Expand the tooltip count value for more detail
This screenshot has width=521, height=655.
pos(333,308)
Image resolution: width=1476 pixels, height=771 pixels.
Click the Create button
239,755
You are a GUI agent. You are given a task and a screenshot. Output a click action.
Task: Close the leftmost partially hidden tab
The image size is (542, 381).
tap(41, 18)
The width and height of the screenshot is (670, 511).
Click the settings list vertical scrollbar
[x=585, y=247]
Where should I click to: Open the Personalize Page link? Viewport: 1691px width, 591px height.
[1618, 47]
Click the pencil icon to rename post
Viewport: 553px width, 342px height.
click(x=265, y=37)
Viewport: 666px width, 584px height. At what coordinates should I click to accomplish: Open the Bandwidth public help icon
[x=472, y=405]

#####

Work required:
Give an exact copy of all the material above.

Result of this task:
Expand the tooltip count value for more detail
This screenshot has width=521, height=655.
pos(333,308)
Image resolution: width=1476 pixels, height=771 pixels.
Click the Create button
239,755
You are a GUI agent. You are given a task and a screenshot. Output a click action.
Task: Close the leftmost partially hidden tab
The image size is (542, 381).
tap(41, 18)
The width and height of the screenshot is (670, 511).
Click the settings list vertical scrollbar
[x=585, y=247]
Where should I click to: Open the Personalize Page link? Viewport: 1691px width, 591px height.
[1618, 47]
Click the pencil icon to rename post
Viewport: 553px width, 342px height.
click(x=265, y=37)
Viewport: 666px width, 584px height. At what coordinates should I click to accomplish: Open the Bandwidth public help icon
[x=472, y=405]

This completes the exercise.